Processing Post #3 (Tabula of Relationships, Orders of Things)

“The scientist, however, is not the only person who manipulates data and examines the world about him by the use of logical processes, although he sometimes preserves this appearance by adopting into the fold anyone who becomes logical, much in the manner in which a British labor leader is elevated to knighthood.” -Vannevar Bush

I had to laugh a little bit when I read pre-internet technological pioneer Vannevar Bush describing this notion of more collective oriented model for making information accessible. At one time or another everyone of us has probably wished that internet contained more threshold guardians elevating the logical among us to the “Knighthood” of being able to manipulate the data. I certainly feel this way  when I kill 20 minutes reading long comment threads on predictably controversial Facebook posts.

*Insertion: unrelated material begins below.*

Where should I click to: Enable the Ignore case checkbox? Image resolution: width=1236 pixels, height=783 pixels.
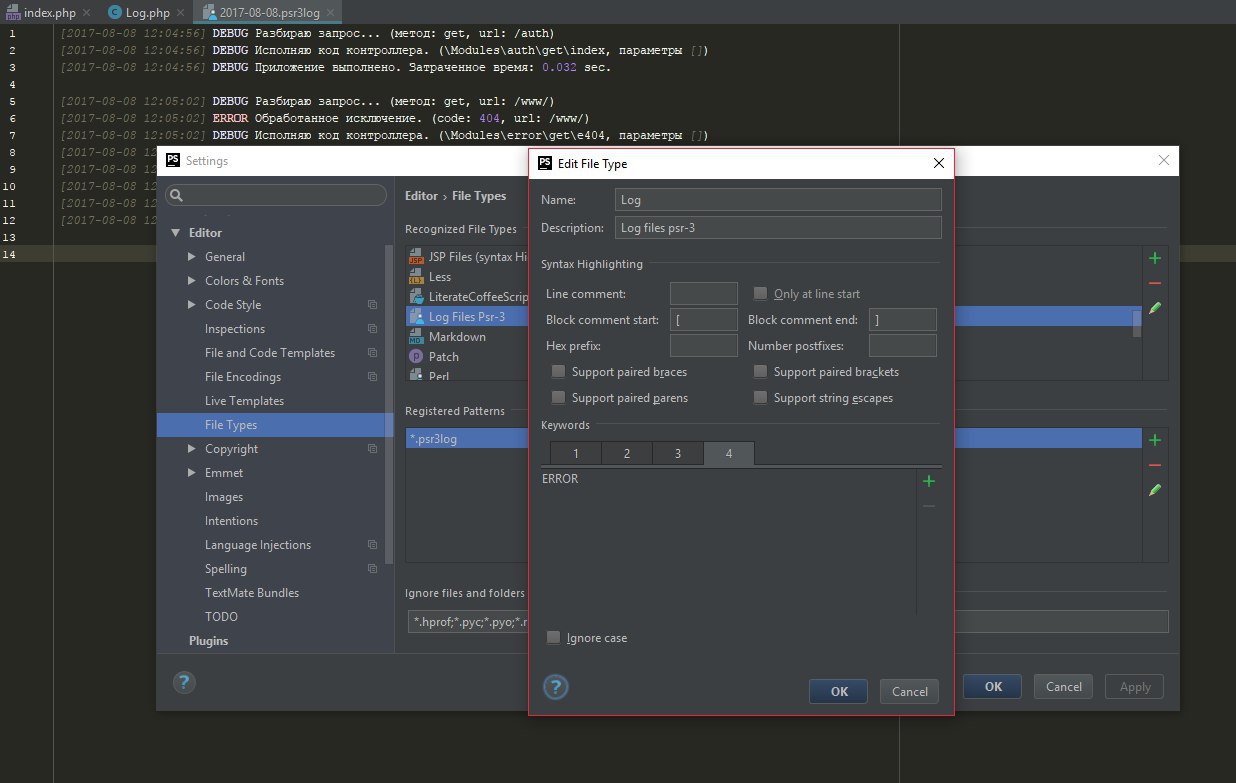click(554, 638)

The readings from this week put contempt information technology in the historical context showing the gradual path early development that brought the database into existence. Reading about Paul Otlet’s “réseau,” which was dreamed up and built in Belgium before the technology existed to make such a network function in practical way, I’m reminded of the viscous essay by Heidegger where he describes the essence of technology as being not technological but about “revealing.” This notion the written knowledge needed to be read seems the center of Bush’s argument that there is an highly uneven ratio of the time spent creating knowledge (scholarly writings) and the amount of that they are being read.

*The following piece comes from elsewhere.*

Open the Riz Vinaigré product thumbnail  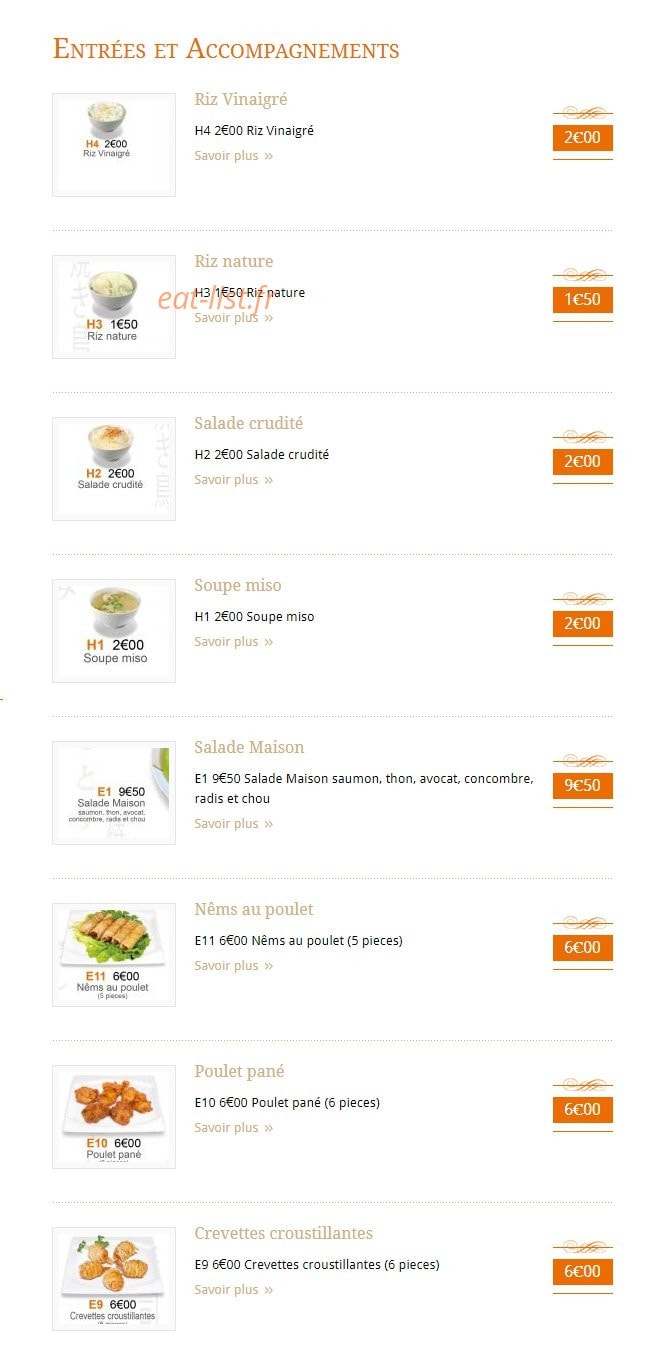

Wendy Hui Kyong Chun also see the the phenomenon of “new” media as a being a continuation of past ideas that will some day be old. She dispels an idea the misconception (help by most people outside of this class) that preservation and digital accessibility are odds with each other. Smart underachiever in every high school like to quote Einstein on not memorizing what you can easily look up.  Wendy Hui Kyong Chun would note that this notion has been taken to a new extreme and the impermanent digital technologies know function as extensions of the memory.

Case and point: These readings on early databases reminded me of the clueless grey-haired politician who described the internet as “a series of tubes.” But I’ll admit that I had to look it up to remember that it was Alaska Senator Ted Stevens.